Book Report: Software Engineering at Google

It's a pretty-good survey of important systems (technical systems and people-systems) at Google Engineering. When I say "survey" I mean it covers a lot of topics lightly. E.g., the chapter "How to Work Well on Teams" is by Brian Fitzpatrick who co-wrote a whole book about teams. The chapter doesn't try to cover everything in the book; but it covers some well. Each chapter has plenty of endnotes with references so you know where to learn more.

I bet if you're a new Google engineer, this book helps you understand why things are the way they are. If you're a new Google engineer who's worked in other engineering organizations, you absolutely want some kind of explanation for why things are the way they are.

E.g. If you're an engineer who came from a 100-person-sized company, you might ask "Why not use a git repository to hold all the code? Isn't that what everybody does? But Google has wayyyy too much code to fit in a git repository. If you work in smaller organizations, you don't really think about how much code a git repo can handle. Why would you? You're nowhere near the limit. Then you arrive at Google and suddenly find out it's an issue; and you find out about dozens of other "issues" that arise when thousands of nerds beaver away on the same pile of code.

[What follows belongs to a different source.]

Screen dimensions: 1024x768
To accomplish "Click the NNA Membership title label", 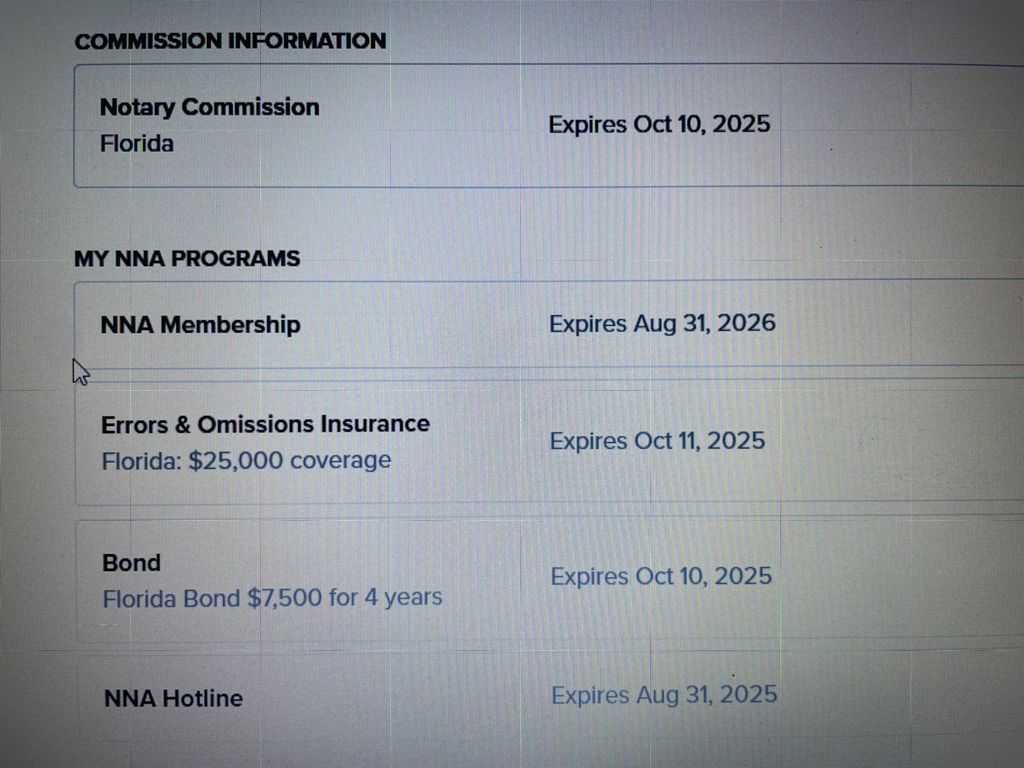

If you're an engineer not at Google, this book is probably interesting, but I dunno how useful it is. It's good at describing issues a growing engineering organization runs into; but the solution that was best for Google isn't necessarily the solution best for your organization.

Consider diamond dependencies. That's the problem where there's low-level utility code that two middle-level libraries use; then some high-level application uses both middle-level libraries. You can hit an issue where you change the low-level code; then you try to update the middle-level libraries, and you hit a snag. Until you work around the snag, one middle-level library only works with the old version of the low-level code; the other middle-level library only works with the new version of the low-level code. And now you can't build your high-level application because there's no version of the low-level code that works with everything.

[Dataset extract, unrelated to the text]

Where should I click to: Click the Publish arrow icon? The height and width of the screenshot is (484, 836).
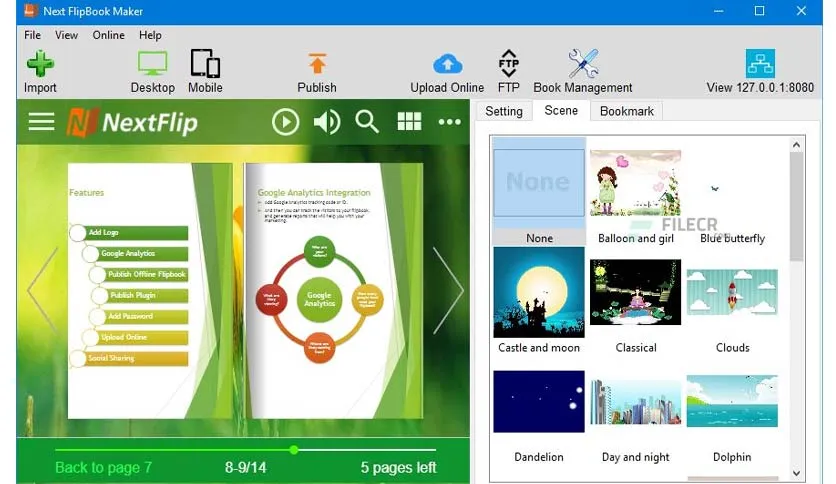[x=317, y=64]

(It feels kind of silly that we talk about "diamond dependencies". When your tree of dependencies looks like ♢, you can fix snags in a hurry. Maybe instead of "diamond dependencies" we should talk about "elaborate macrame dependencies." When your dependency graph looks less like ♢ and more like 𝍌, those little snags turn into knotty snarls.)

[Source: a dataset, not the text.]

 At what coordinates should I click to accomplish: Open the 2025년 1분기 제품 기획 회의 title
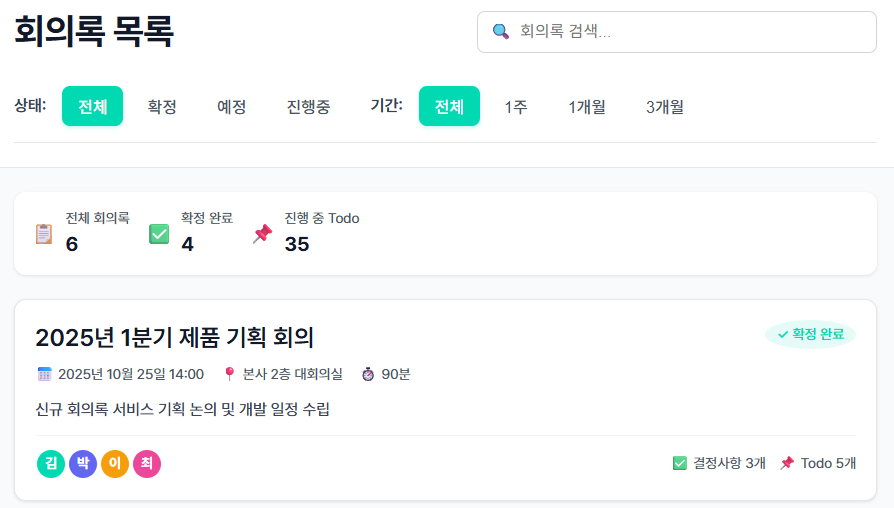pyautogui.click(x=175, y=337)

elaborate macrame picture. theoretically a public picture from the Rijksmuseum, but I had no luck tracking down the original

It's good to know that ~~diamo~~ elaborate macrame dependencies are a real problem for big engineering organizations. If you've only worked in more sanely-sized organizations, you might think oh diamond dependency problems can be a hassle, but it's easy to fix each time. Surely such an issue would never block all progress for the engineers working on low- and mid-level code in my growing organization for a week at a time. Ideally, you find out from the efforts of traumatized Googlers, not from experience.

But Google's solution might not be the best one for your organization. For many years, Google used a git-like-but-different tool called Perforce that made it pretty easy to keep lots of code in one big repo and work "at head". When they figured out a system to test low-level changes against middle-level libraries, they relied on all the relevant code being at head in one repo. When their codebase outgrew Perforce, it seemed easiest to write a tool that was like Perforce but bigger. Other solutions would have involved changing many, many tools.

I heard about the system Salesforce uses to solve the same problem. It's pretty different. Instead of putting all projects in the same repo, there's one project per repo. And there's a system that knows which projects depend on which other projects. So if a Salesforce engineer wants to change some low-level code in one repo, this system knows which other repos to test. I bet Salesforce's solution is different because their history is different. They knew they'd run into the elaborate macrame dependencies problem; but they came up with a solution based on where they were, not based on what worked for Google.

It's not just dependencies and source control. There's unit tests and big tests, release trains(‽), code review and more and yet more. It was a fun read if you're into large engineering organizations' swarming behavior and how to steer it. I enjoyed it.